INSTRUCTIONS FOR THE TASK:
Please filter the data down to the lines that include the word "agent" and copy them.

DATA PROVIDED:
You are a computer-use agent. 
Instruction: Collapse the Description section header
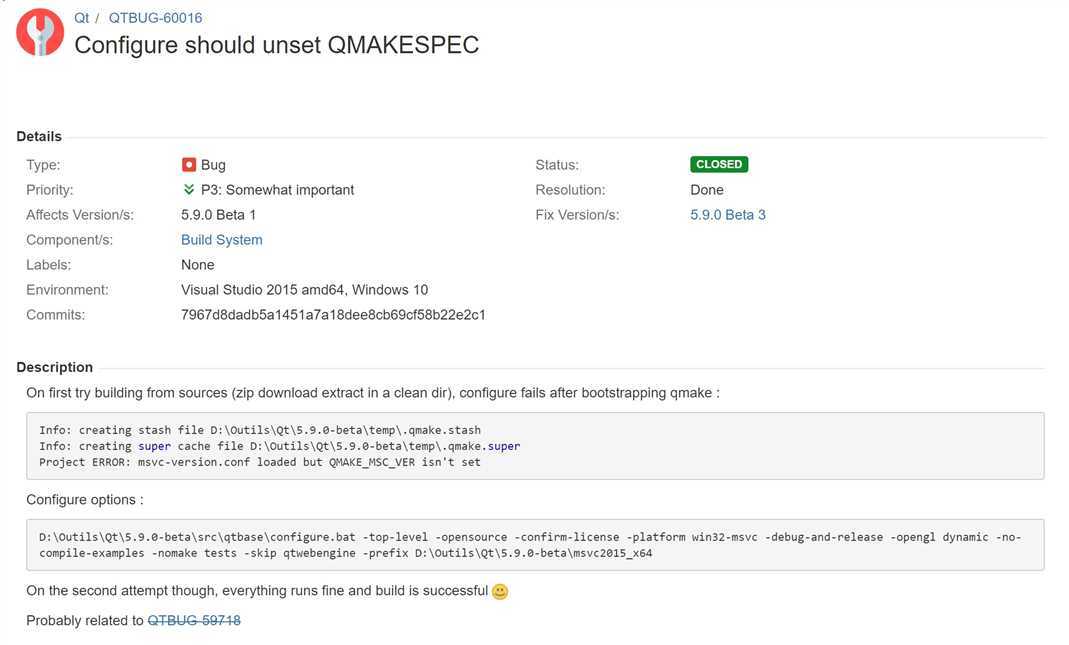pyautogui.click(x=55, y=367)
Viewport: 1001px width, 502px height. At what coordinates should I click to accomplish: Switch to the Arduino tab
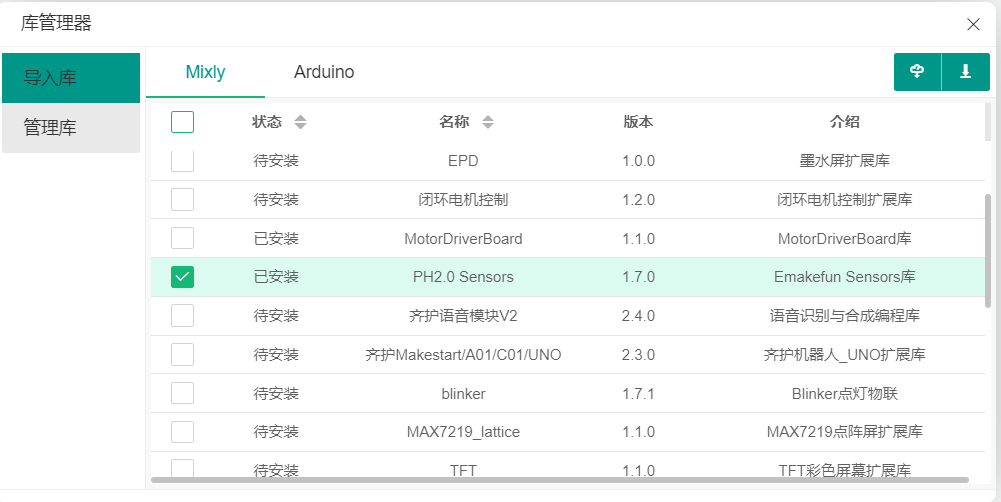coord(324,72)
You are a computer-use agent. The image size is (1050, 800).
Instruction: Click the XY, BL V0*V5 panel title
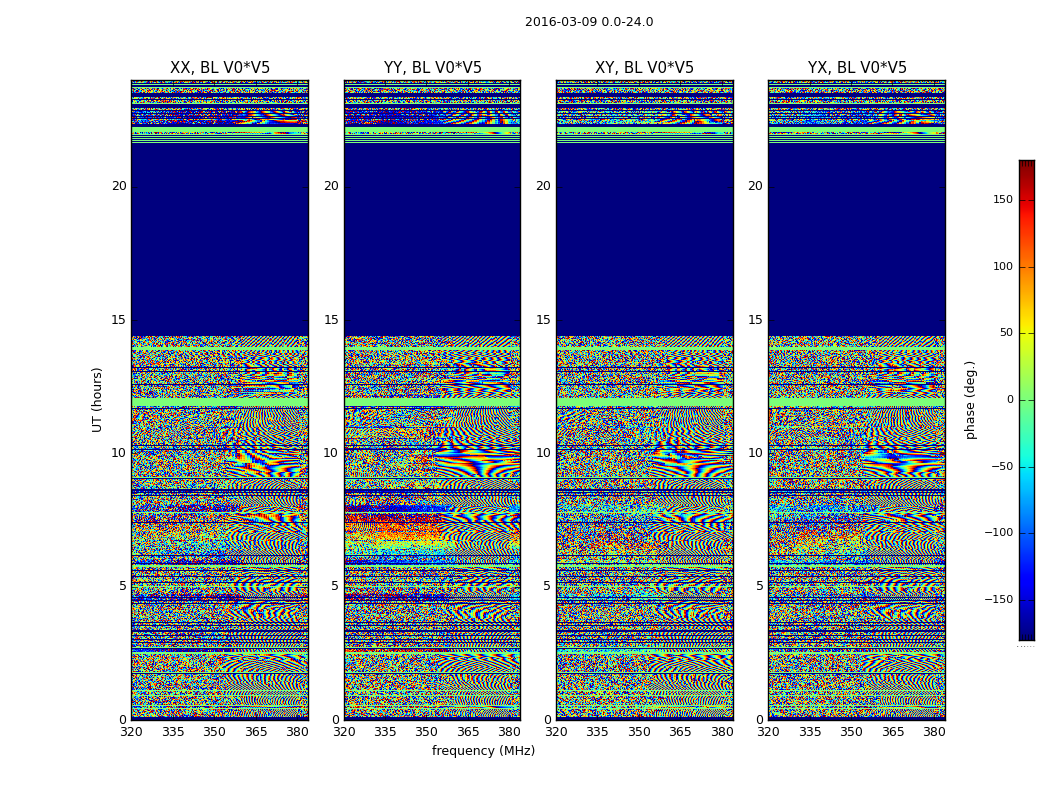tap(644, 68)
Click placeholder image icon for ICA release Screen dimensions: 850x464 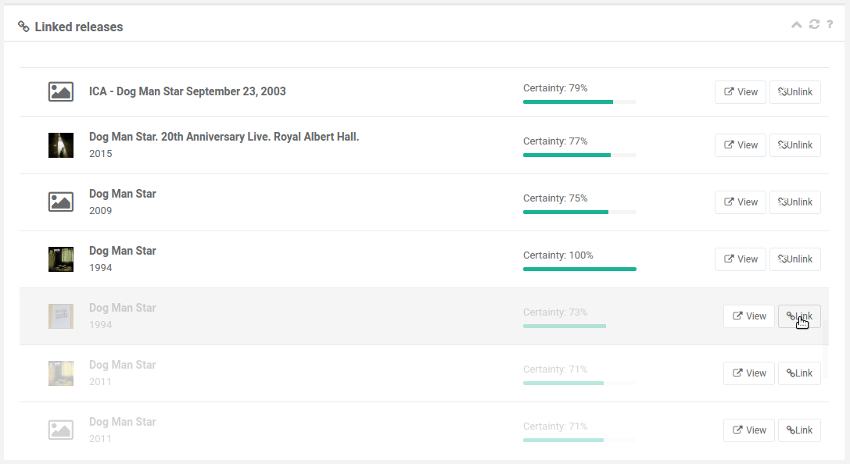pyautogui.click(x=61, y=91)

RESULT OF THIS EXERCISE:
You are a computer-use agent. 
You are a computer-use agent. The image size is (1050, 800).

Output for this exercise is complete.